(Pointing records for text and elements):
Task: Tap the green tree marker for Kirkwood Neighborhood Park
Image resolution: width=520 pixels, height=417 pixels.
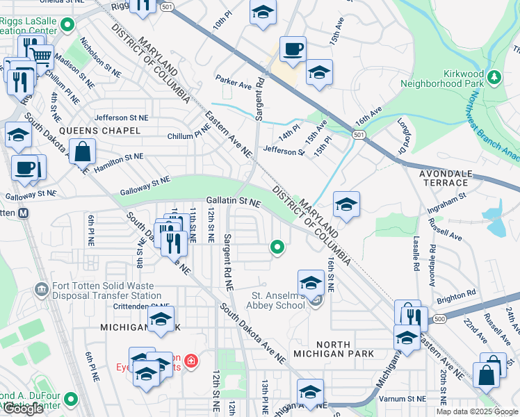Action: click(494, 76)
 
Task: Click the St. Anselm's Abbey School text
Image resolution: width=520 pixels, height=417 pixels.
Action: click(278, 300)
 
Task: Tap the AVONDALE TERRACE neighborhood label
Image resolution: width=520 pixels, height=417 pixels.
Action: click(445, 177)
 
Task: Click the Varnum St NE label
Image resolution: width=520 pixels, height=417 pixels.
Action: click(403, 399)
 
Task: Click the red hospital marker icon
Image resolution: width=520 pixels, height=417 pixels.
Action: click(190, 361)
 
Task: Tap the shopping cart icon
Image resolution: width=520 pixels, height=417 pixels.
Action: click(42, 55)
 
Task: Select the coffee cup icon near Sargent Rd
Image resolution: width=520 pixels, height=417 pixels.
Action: click(293, 49)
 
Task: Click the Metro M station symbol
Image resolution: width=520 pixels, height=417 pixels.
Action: click(24, 213)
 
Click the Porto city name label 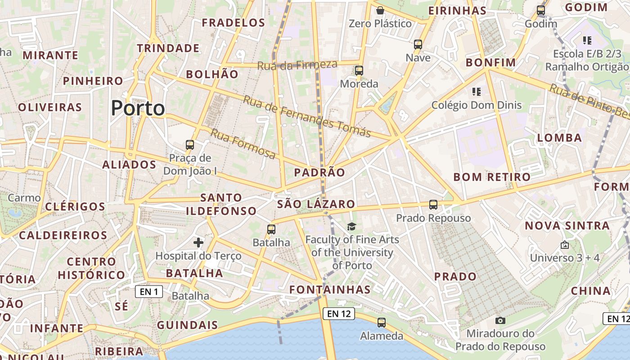coord(138,108)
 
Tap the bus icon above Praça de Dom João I coord(190,145)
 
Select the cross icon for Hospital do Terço coord(198,243)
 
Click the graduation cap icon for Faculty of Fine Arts coord(351,226)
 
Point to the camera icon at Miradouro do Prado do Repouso coord(500,320)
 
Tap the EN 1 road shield coord(149,292)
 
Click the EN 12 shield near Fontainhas coord(339,314)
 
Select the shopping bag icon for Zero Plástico coord(380,10)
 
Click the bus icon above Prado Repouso coord(433,205)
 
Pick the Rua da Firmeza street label coord(297,65)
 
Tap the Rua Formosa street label coord(243,144)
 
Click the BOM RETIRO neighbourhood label coord(492,177)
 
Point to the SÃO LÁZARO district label coord(316,204)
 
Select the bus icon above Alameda coord(382,322)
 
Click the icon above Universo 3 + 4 coord(565,245)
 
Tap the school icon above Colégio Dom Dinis coord(477,92)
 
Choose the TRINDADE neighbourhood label coord(168,48)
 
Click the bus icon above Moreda coord(359,71)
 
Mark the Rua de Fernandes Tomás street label coord(307,116)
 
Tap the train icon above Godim coord(541,10)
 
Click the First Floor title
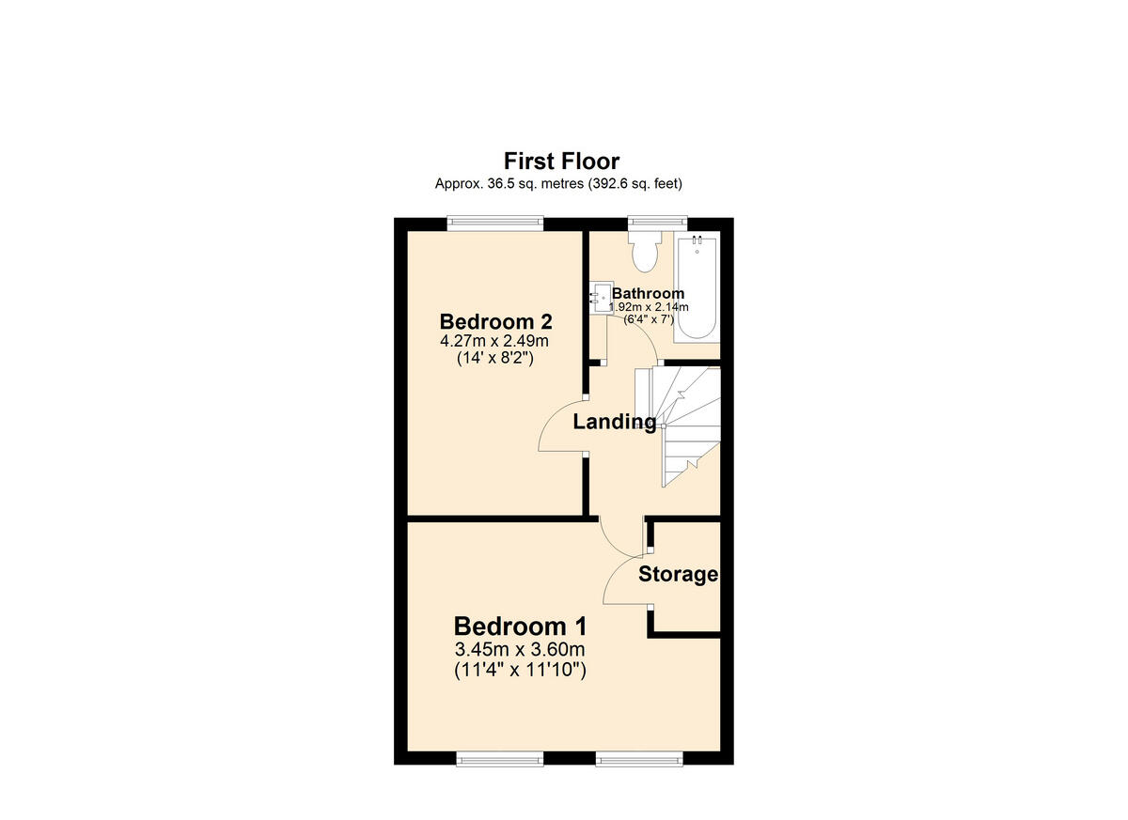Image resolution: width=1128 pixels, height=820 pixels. click(561, 161)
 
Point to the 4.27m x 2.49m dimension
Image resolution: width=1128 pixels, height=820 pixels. click(494, 339)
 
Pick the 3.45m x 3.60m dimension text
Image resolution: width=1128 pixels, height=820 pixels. click(520, 650)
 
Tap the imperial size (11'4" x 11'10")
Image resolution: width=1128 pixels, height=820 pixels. click(520, 670)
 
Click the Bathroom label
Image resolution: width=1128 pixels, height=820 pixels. click(649, 293)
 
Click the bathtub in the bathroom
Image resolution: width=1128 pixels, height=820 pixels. click(697, 286)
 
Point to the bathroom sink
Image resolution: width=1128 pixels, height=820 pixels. click(599, 299)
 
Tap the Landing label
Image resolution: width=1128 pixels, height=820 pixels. click(615, 423)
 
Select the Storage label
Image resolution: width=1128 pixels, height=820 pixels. click(678, 574)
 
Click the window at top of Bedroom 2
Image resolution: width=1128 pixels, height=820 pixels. click(495, 223)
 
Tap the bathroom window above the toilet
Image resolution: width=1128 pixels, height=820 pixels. click(657, 223)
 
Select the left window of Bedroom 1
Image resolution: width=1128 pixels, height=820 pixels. click(498, 757)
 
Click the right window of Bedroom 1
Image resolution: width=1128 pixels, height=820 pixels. click(638, 757)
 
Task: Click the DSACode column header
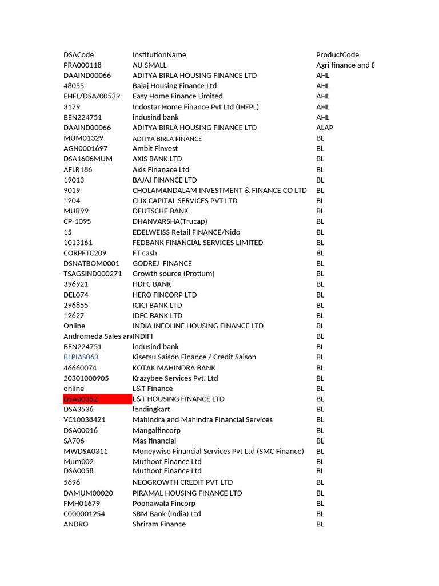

(Problem statement): Output the listing from its first line through the line holding "Action: click(278, 300)", inclusive, as a Markdown table with the columns Row and Line, numbering each line and skipping blank ones. Leave the pictures out.

(Correct result):
| Row | Line |
|---|---|
| 1 | Task: Tap the green tree marker for Kirkwood Neighborhood Park |
| 2 | Image resolution: width=520 pixels, height=417 pixels. |
| 3 | Action: click(494, 76) |
| 4 | Task: Click the St. Anselm's Abbey School text |
| 5 | Image resolution: width=520 pixels, height=417 pixels. |
| 6 | Action: click(278, 300) |